Copy the records below word for word, starting at the line that contains "Click the 人気 label text inside the badge" and ending after the line that contains "Viewport: 1389px width, 868px height.".

• _RECORDS SUPPLIED_:

======

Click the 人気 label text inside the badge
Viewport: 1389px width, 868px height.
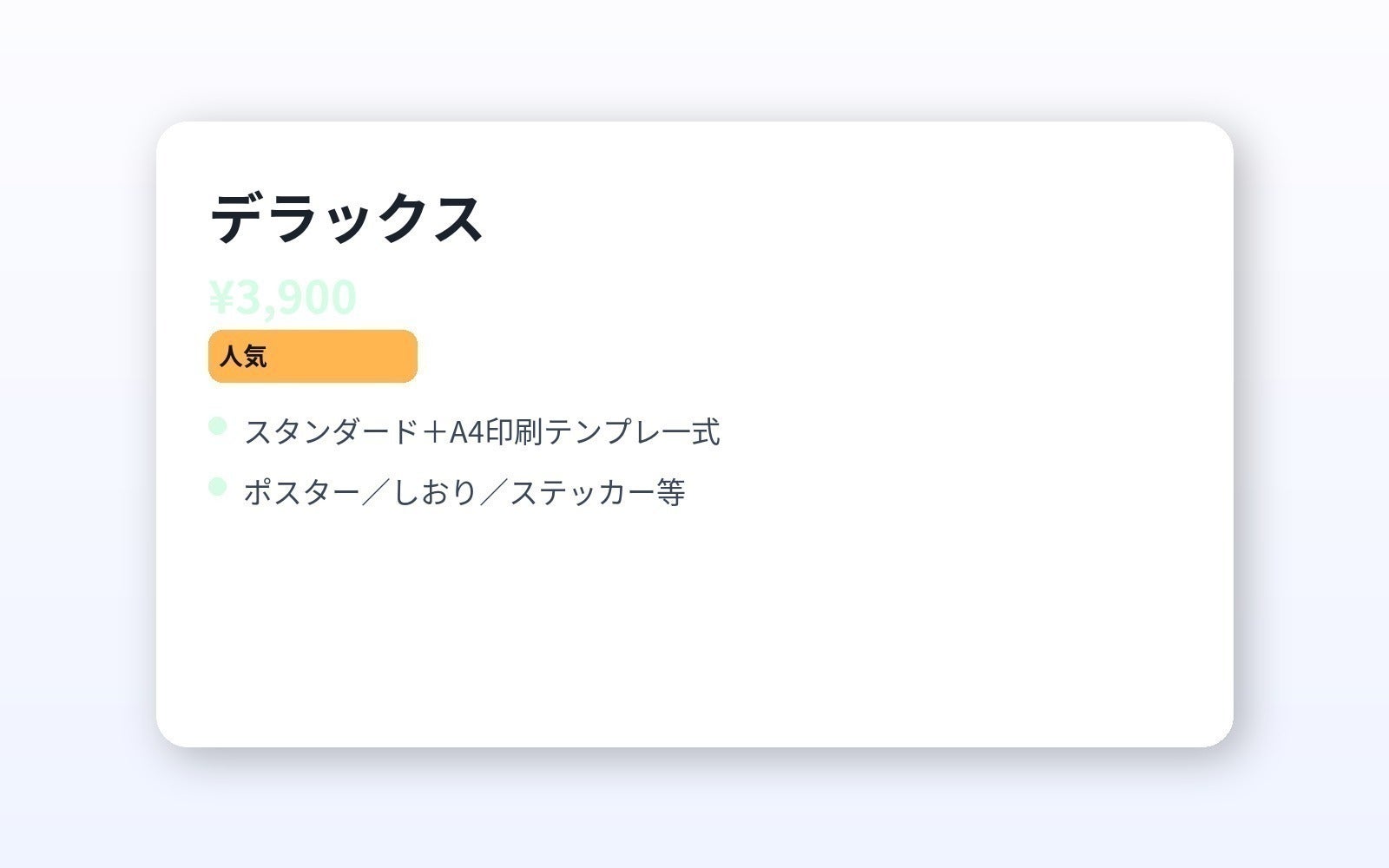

======

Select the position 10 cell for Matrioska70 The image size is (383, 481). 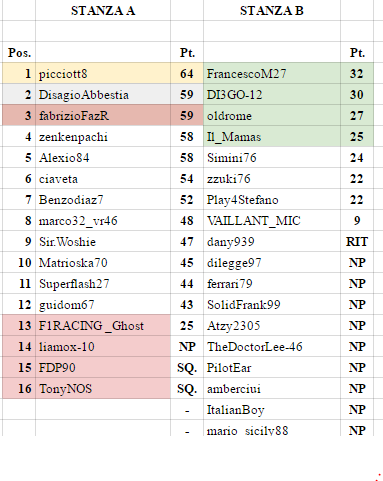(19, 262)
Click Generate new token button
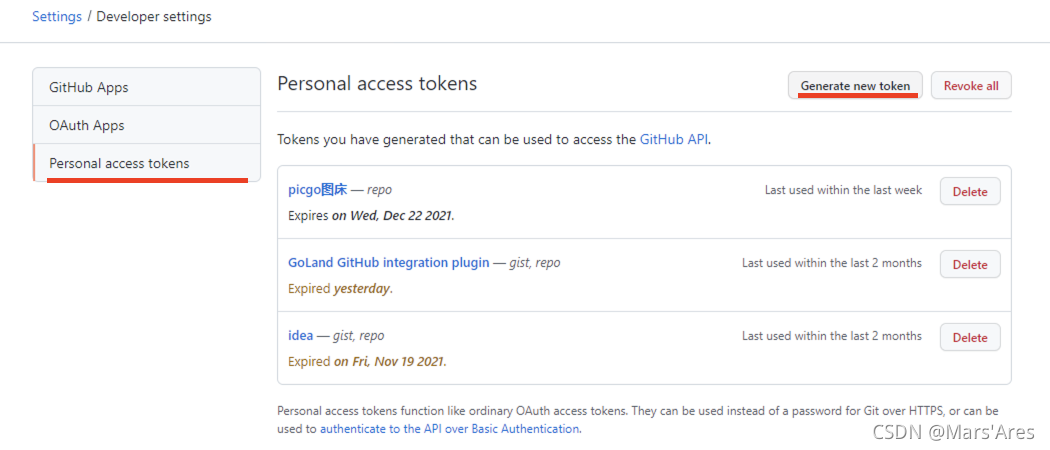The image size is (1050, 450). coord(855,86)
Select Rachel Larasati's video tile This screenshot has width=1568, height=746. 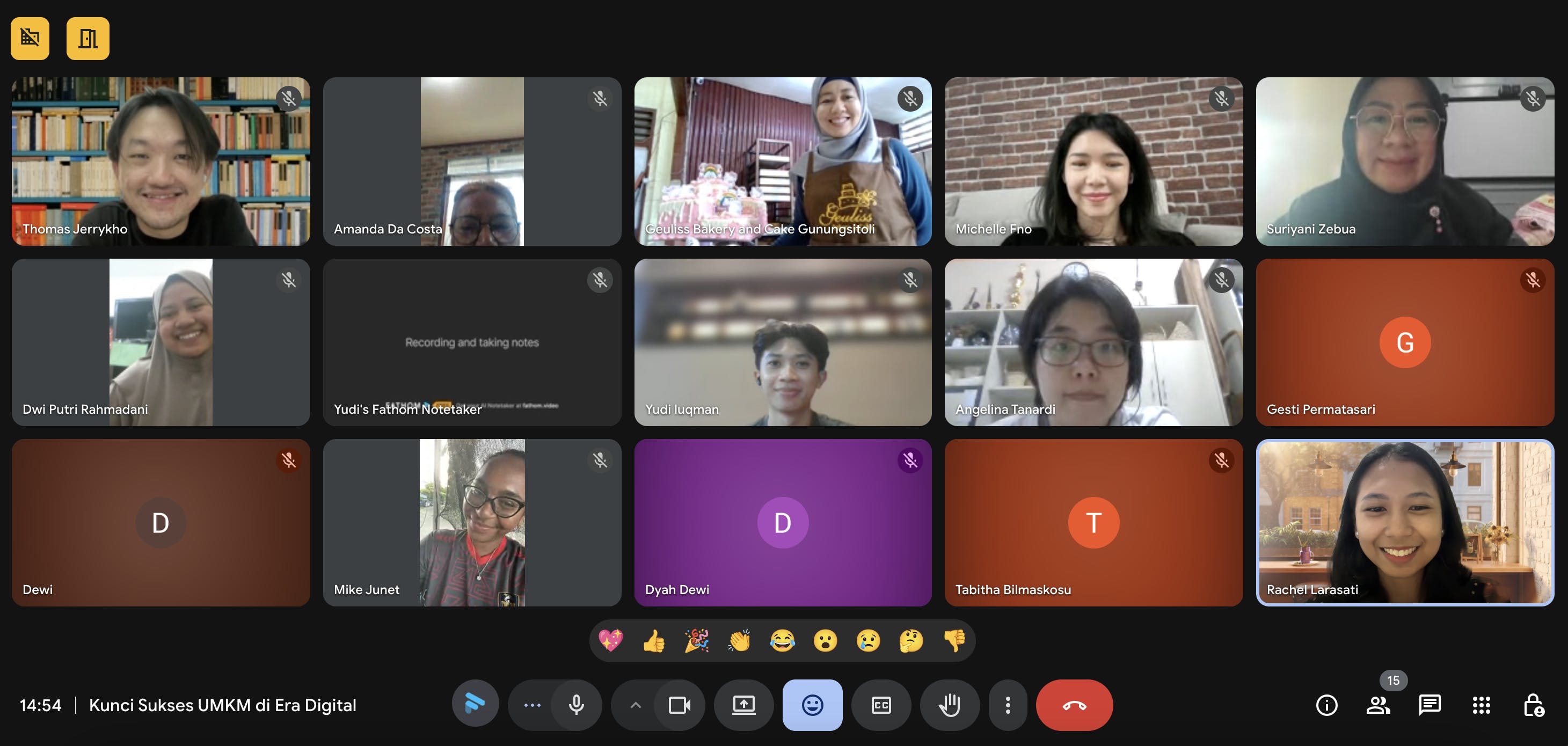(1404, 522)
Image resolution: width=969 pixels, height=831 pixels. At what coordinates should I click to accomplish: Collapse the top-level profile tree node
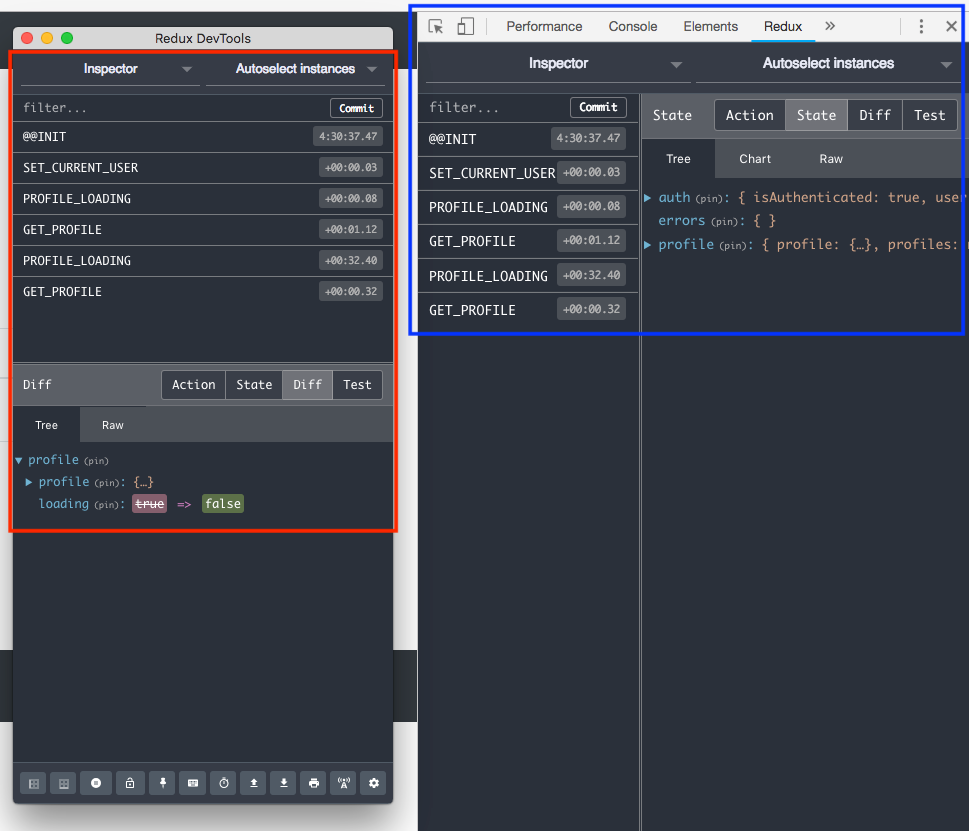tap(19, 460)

======

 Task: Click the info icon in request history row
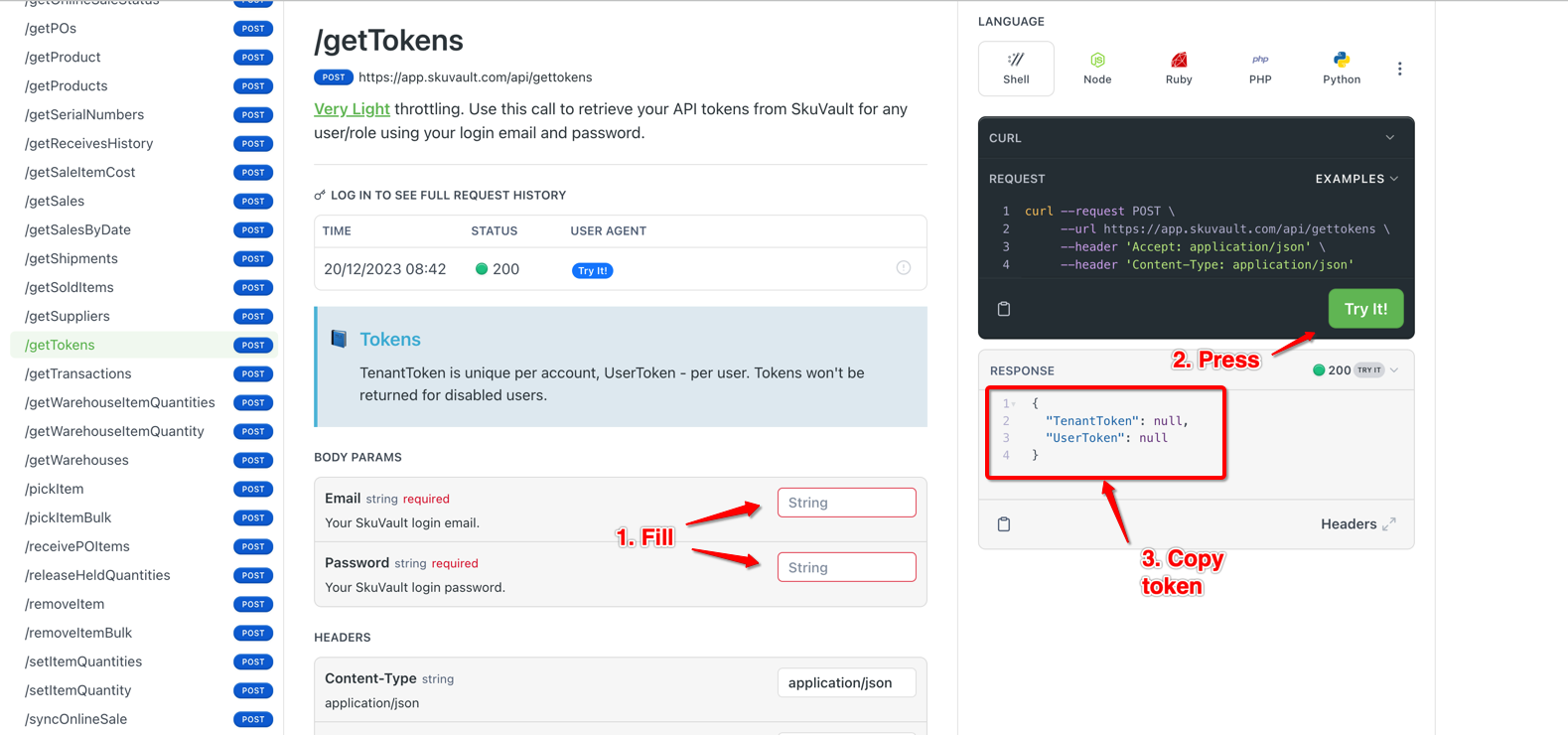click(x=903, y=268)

======

• _ANSWER FOR THE TASK_:
Click the 人気 label text inside the badge
Viewport: 1389px width, 868px height.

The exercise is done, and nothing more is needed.